> [Exercise brief]:
Look through the material below. Return exactly the lines from the one with "Task: Click the orange CONDITION label" through the one with "Screen dimensions: 1280x720", both included.

> [Records for the task]:
----
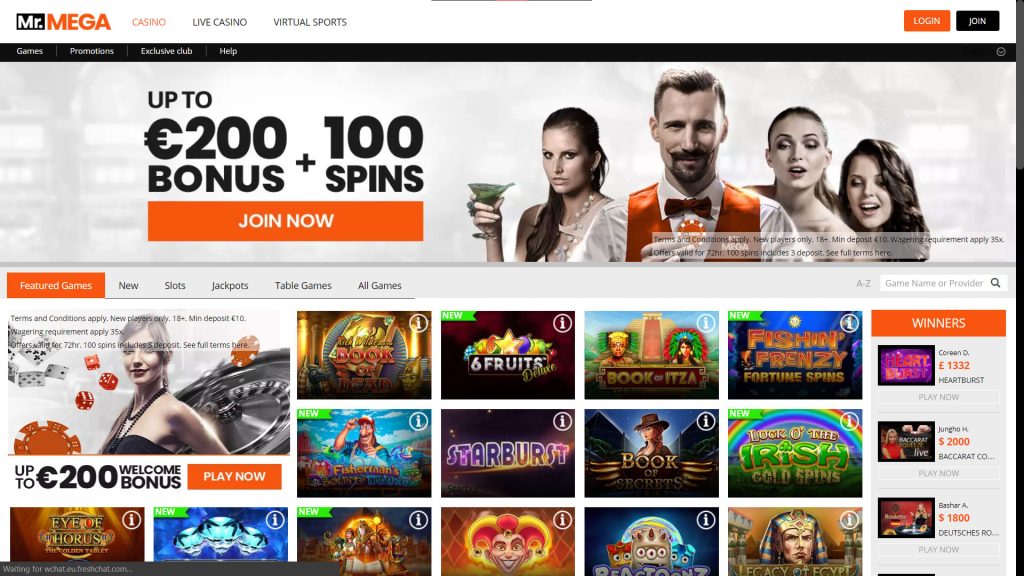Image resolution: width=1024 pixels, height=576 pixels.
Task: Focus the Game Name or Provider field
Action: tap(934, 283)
----
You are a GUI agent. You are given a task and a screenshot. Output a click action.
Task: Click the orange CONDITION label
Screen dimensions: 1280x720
----
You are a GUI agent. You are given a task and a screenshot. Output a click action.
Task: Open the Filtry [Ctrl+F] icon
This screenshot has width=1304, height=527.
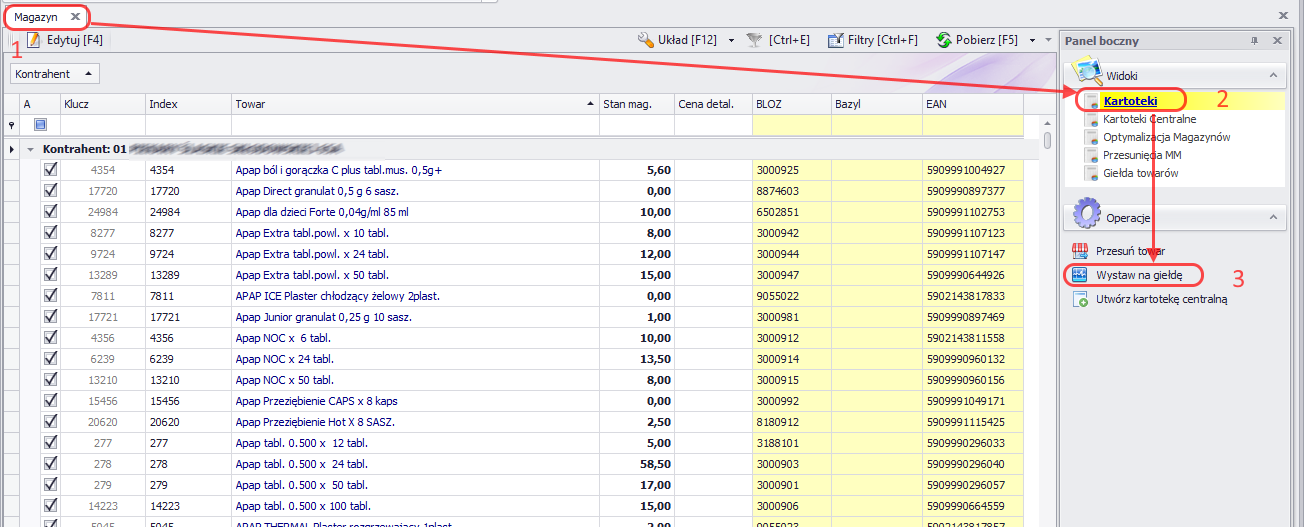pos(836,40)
----
> [Solution to this exercise]:
Task: Click the orange CONDITION label
Screen dimensions: 1280x720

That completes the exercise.